*Task instructions*.
Echo the data below, from the line containing "This screenshot has width=702, height=526." through the line containing "Action: (315, 360)", reproducing each line without alteration.

*Records provided*.
——————————
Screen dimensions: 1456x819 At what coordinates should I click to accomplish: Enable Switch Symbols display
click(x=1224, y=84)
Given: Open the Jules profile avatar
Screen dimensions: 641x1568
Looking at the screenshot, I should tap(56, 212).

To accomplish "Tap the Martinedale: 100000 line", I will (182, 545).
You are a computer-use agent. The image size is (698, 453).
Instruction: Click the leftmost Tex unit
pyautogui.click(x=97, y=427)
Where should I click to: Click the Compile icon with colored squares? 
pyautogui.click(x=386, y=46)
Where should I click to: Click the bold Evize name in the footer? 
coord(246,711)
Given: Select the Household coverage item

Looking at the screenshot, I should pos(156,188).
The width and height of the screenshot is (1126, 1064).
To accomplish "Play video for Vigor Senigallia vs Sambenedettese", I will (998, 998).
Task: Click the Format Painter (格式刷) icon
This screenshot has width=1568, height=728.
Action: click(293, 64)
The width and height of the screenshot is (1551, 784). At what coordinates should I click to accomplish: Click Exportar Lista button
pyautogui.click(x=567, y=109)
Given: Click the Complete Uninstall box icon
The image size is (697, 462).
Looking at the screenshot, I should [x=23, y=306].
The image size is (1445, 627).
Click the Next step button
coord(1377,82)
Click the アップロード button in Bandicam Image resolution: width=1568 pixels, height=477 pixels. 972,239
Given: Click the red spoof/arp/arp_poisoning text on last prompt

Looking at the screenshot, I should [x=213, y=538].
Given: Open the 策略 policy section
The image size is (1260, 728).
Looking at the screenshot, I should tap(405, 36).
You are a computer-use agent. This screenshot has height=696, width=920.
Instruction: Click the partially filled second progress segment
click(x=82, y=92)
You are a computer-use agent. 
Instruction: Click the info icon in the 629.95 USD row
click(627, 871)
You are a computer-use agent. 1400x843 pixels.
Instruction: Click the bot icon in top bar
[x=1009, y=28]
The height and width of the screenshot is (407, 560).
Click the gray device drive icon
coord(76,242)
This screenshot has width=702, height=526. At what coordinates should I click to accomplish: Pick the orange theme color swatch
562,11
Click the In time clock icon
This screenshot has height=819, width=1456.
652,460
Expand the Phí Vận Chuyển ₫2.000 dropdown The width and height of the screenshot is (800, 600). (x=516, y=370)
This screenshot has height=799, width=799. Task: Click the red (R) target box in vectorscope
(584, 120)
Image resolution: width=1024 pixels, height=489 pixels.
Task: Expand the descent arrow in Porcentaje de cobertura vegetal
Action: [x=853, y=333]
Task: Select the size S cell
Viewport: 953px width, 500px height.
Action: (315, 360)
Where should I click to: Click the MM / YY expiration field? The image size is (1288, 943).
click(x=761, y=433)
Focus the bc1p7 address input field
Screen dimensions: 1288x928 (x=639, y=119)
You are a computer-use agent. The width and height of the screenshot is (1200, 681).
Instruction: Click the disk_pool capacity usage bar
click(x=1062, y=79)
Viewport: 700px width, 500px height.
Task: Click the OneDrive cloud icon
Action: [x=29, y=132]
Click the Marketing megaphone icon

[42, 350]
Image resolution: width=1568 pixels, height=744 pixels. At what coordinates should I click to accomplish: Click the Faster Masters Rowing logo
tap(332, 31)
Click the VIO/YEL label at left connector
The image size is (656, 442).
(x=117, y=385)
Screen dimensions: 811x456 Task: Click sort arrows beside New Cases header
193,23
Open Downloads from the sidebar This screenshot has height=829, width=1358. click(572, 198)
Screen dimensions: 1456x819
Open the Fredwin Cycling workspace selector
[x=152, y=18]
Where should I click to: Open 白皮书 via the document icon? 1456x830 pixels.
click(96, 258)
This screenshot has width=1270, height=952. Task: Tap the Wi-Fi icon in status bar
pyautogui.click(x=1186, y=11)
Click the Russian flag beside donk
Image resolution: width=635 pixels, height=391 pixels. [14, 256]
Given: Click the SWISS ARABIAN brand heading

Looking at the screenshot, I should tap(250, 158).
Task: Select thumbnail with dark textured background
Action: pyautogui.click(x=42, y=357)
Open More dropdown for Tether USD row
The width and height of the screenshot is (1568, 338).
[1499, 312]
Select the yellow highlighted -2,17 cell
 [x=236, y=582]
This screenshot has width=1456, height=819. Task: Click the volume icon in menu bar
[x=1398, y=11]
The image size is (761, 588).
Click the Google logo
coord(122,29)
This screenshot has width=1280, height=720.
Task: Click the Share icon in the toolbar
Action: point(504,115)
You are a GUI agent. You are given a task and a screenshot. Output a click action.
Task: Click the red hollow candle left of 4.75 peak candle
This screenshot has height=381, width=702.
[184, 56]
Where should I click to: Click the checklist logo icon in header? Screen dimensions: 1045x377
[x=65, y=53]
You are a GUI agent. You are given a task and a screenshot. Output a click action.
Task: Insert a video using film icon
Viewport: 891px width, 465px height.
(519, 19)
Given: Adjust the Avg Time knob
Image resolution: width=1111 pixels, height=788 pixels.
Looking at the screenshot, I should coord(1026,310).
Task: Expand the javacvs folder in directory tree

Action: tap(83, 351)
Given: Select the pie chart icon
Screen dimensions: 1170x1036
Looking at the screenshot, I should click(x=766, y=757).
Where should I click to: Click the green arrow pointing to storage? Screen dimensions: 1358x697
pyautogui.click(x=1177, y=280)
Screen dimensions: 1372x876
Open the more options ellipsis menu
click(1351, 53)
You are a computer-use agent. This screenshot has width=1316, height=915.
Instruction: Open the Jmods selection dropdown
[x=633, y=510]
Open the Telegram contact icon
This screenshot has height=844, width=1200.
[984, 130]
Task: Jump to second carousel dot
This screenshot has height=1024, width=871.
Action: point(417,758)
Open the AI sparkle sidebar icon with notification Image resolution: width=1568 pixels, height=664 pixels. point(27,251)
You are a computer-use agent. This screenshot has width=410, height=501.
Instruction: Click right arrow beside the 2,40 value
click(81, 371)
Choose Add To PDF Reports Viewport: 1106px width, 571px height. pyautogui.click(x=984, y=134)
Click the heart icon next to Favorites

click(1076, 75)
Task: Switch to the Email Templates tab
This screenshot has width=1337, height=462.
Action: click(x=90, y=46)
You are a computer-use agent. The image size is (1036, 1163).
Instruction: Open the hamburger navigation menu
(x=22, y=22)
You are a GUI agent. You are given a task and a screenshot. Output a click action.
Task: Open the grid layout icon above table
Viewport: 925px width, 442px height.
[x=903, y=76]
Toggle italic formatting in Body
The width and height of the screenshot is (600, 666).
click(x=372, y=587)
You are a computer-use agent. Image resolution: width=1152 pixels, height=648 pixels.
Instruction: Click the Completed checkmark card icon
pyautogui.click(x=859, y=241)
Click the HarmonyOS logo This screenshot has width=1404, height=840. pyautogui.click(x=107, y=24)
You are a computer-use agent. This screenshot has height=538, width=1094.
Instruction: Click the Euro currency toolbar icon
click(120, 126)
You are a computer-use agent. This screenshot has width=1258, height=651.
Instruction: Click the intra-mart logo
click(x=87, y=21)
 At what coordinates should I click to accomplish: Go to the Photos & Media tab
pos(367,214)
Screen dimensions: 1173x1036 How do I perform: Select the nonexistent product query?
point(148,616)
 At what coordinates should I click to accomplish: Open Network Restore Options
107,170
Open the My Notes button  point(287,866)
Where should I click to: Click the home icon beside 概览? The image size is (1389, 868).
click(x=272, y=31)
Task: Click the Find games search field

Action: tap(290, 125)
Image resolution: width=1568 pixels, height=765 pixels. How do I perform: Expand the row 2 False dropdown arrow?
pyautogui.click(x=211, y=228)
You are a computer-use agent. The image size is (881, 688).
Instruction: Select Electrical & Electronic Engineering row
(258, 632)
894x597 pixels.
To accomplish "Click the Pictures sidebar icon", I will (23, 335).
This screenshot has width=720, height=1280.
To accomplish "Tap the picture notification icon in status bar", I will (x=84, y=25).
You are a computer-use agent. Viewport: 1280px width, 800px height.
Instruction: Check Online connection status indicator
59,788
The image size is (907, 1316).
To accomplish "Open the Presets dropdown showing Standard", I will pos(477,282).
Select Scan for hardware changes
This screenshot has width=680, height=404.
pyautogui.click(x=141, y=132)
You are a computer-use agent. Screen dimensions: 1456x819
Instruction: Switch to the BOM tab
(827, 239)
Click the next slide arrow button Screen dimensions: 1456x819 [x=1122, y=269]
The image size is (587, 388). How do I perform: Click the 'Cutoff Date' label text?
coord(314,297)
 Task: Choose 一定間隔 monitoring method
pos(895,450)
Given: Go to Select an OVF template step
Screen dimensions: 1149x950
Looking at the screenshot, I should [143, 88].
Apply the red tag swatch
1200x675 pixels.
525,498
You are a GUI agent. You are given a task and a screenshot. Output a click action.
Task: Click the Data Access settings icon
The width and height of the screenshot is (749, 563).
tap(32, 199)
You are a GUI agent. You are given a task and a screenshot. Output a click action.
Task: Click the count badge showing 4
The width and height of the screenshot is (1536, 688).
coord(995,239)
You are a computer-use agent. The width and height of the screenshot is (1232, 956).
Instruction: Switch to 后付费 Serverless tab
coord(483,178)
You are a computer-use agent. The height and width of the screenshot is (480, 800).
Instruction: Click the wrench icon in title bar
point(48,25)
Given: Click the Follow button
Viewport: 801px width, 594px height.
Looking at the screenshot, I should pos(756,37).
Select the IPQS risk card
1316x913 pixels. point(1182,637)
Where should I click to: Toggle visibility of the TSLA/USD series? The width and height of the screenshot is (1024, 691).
——————————
*Response to the task*.
This screenshot has width=702, height=526. At what coordinates should I click to accomplish: Pick the orange theme color swatch
562,11
Click the In time clock icon
This screenshot has height=819, width=1456.
652,460
Expand the Phí Vận Chuyển ₫2.000 dropdown The width and height of the screenshot is (800, 600). (x=516, y=370)
This screenshot has height=799, width=799. Task: Click the red (R) target box in vectorscope
(584, 120)
Image resolution: width=1024 pixels, height=489 pixels.
Task: Expand the descent arrow in Porcentaje de cobertura vegetal
Action: [x=853, y=333]
Task: Select the size S cell
Viewport: 953px width, 500px height.
Action: (315, 360)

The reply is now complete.